Le terrain laissé vacant par la démolition de la maison Boileau fera l’objet de fouilles archéologiques. La Ville de Chambly a octroyé un contrat en ce sens à la firme Artefactuel.

« On veut boucler la boucle pendant que le trou est ouvert. Tout le monde a hâte de sécuriser les lieux et qu’on arrête de payer les frais pour les clôtures », soutient la mairesse Alexandra Labbé. Elle ajoute que « la population a besoin d’avoir des réponses pour faire le deuil de cette histoire ».

Au coût maximal de 19 000 $, le contrat prévoit les fouilles mais aussi que les Amis de la maison Boileau et la Société d’histoire de la Seigneurie de Chambly soient impliqués et que les trouvailles soient présentées aux citoyens. Le trou devrait ensuite être remblayé.

Il a été octroyé à la firme qui a déjà effectué des fouilles et produit des rapports concernant ce site. La Ville a donc pris en considération qu’Artefactuel « possédait les connaissances du terrain pour poursuivre les travaux de recherches sur l’espace laissé vacant ».

Bel accueil

Cette décision a été reçue avec joie par le regroupement les Amis de la maison Boileau, par la Société d’histoire de la Seigneurie de Chambly ainsi que par l’ancien candidat péquiste, Christian Picard, qui avait tout tenté pour que la démolition soit arrêtée.

« On ne peut qu’être ravi de constater que la demande qu’on a réitérée à maintes reprises soit entendue », s’est exclamée Louise Chevrier, des Amis de la maison Boileau.

« La Société d’histoire avait elle-même recommandé que des fouilles archéologiques ou à tout le moins des sondages soient entrepris sur ce site très ancien », souligne Paul-Henri Hudon, le président.

M. Picard, à qui nous l’apprenons et qui l’avait également demandé, a indiqué que c’était « une excellente nouvelle. Je suis très heureux que la Ville soit proactive et que nous ne soyons plus obligés de la pousser pour que le patrimoine soit respecté ». Il a ajouté que « les fouilles étaient une belle avenue avant de reconstruire ».

Il précise toutefois qu’il aimerait que des écoles soient impliquées dans ces fouilles. « Ça permet de leur transmettre des connaissances sur le patrimoine et l’histoire. Le ministère de la Culture dispose de fonds pour ce type de projet », indique-t-il.

La mairesse ne croit pas que ce sera possible. « Je ne crois pas que les infrastructures le permettront. Les étudiants seront invités à la présentation des résultats », dit-elle.

« Ces fouilles nous permettront d’en apprendre plus sur la famille Boileau et surtout sur l’histoire de Chambly. » – Louise Chevrier

Potentiel

Selon le rapport qu’avait remis la firme d’archéologues, le site aurait un potentiel. C’est une des raisons qui ont incité les élus à octroyer ce contrat.

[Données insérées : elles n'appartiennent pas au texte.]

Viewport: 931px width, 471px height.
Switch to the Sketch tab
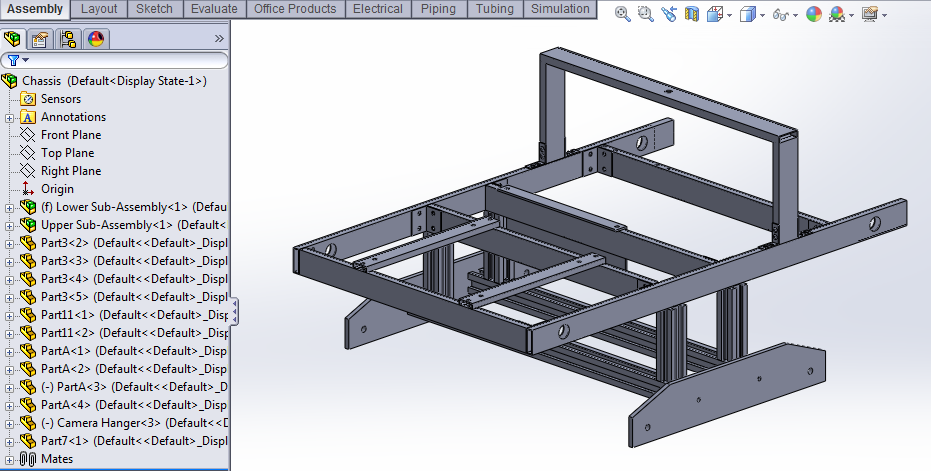point(154,9)
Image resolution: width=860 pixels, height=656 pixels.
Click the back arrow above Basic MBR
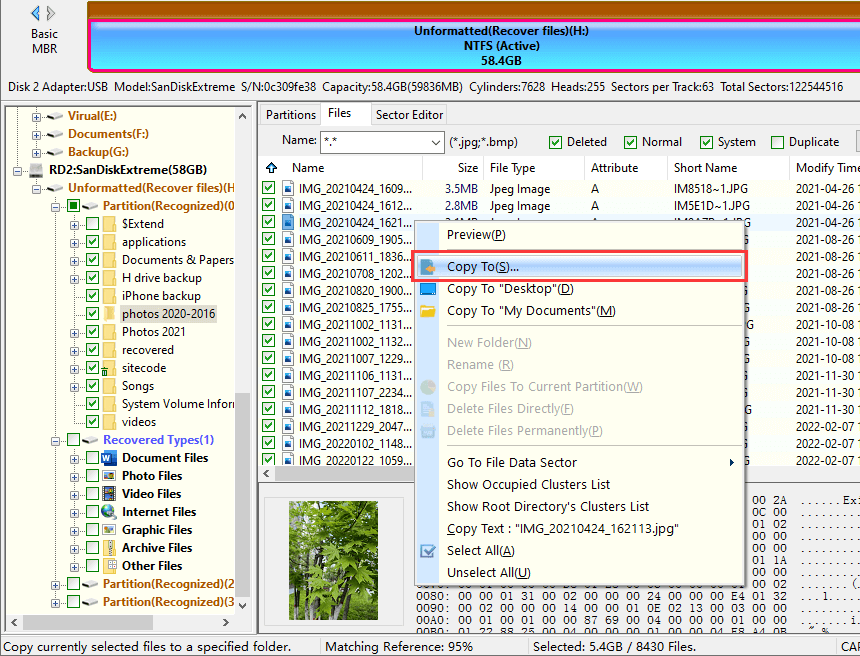point(35,13)
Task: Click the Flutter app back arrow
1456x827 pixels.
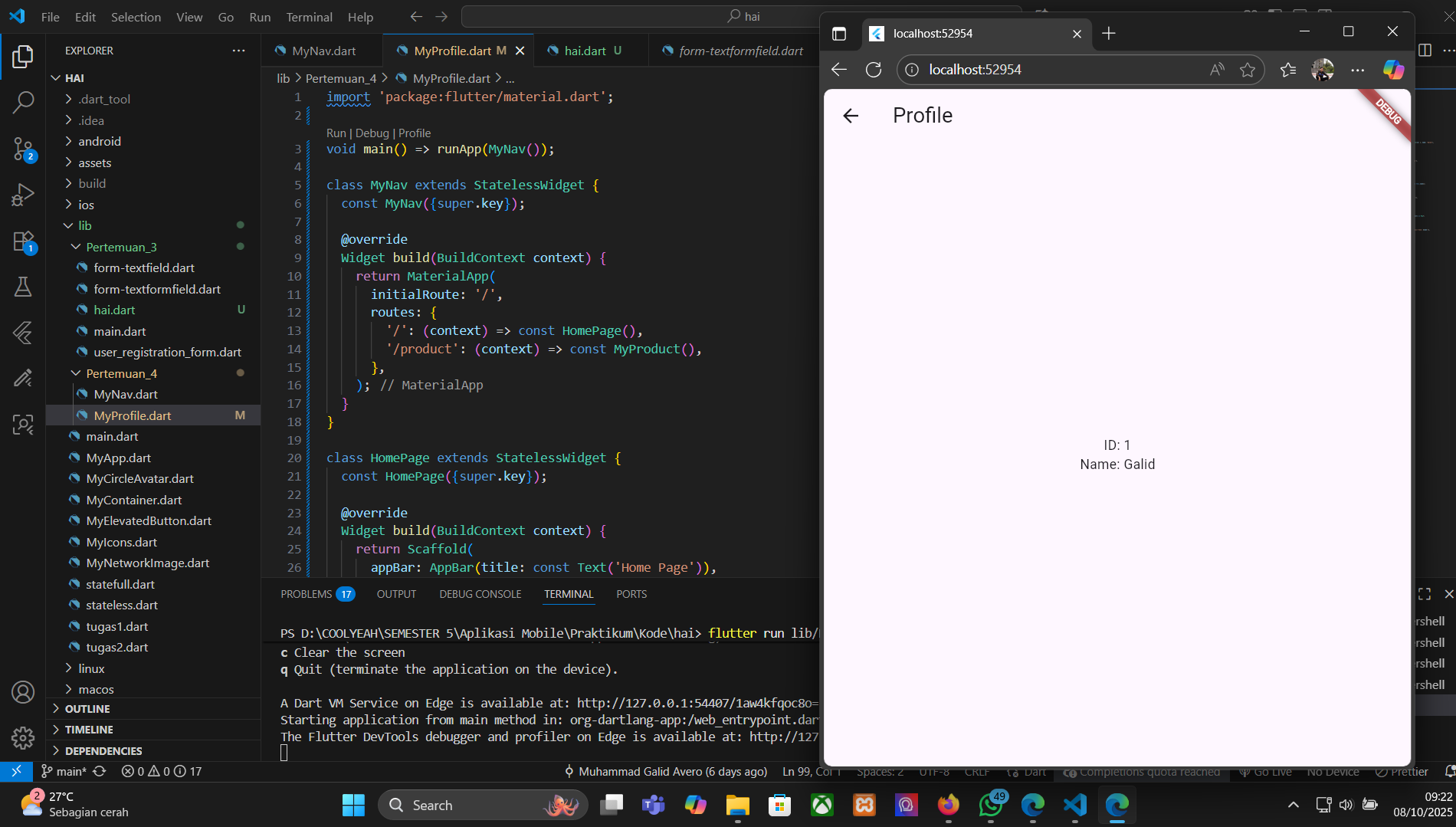Action: point(851,116)
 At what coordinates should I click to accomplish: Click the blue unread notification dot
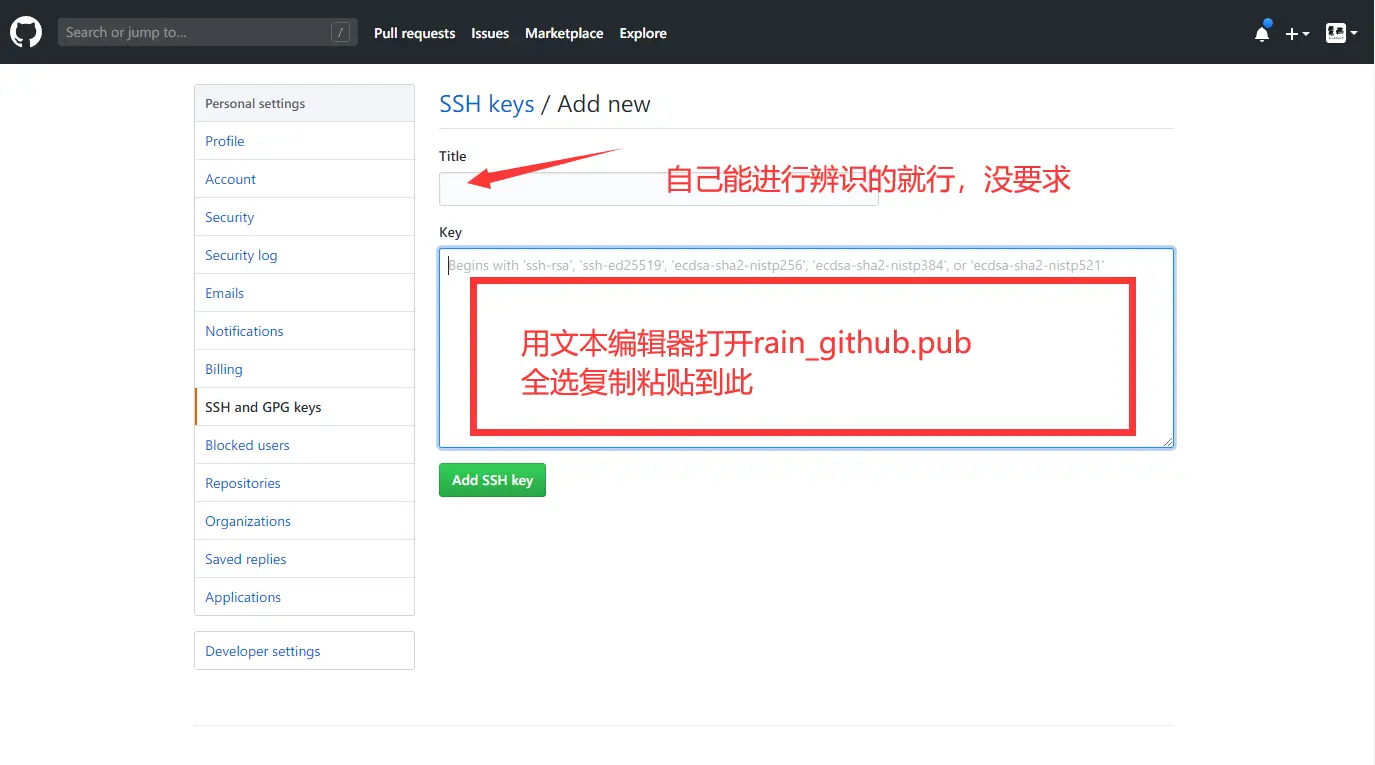1268,22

Le site « bordait vraisemblablement une piste indienne antique. Ce fut une des premières terres concédées dès 1710 et une des premières défrichées. Il y a donc des possibilités d’artefacts divers que ce sol pourrait recouvrir », mentionne M. Hudon.

Mme Chevrier mentionne que deux chemins anciens passaient près de ce site. « On sait que le site est occupé depuis 1704, indique-t-elle. Avant la maison Boileau, il y avait une autre maison. Ces fouilles nous permettront d’en apprendre plus sur la famille Boileau et surtout sur l’histoire de Chambly. » Elle ajoute que cette démolition a « privé la population d’un pan de son histoire ».

Projet

Pour le moment, aucun projet n’est prévu pour meubler le site laissé vacant en novembre. La mairesse assure que la population sera consultée avant qu’un projet final soit approuvé. « On aura une oreille attentive à la population. Pour moi, on ne peut cicatriser la plaie en deux temps, trois mouvements. Il faut prendre le temps de faire les choses comme il faut. Il n’y a pas d’urgence de reconstruire. On va prendre le temps », affirme Mme Labbé.

Rappelons que la maison a été démolie le 22 novembre, sous la directive de l’ancien directeur général, Michel Larose. Il alléguait des raisons de sécurité pour expliquer cette décision.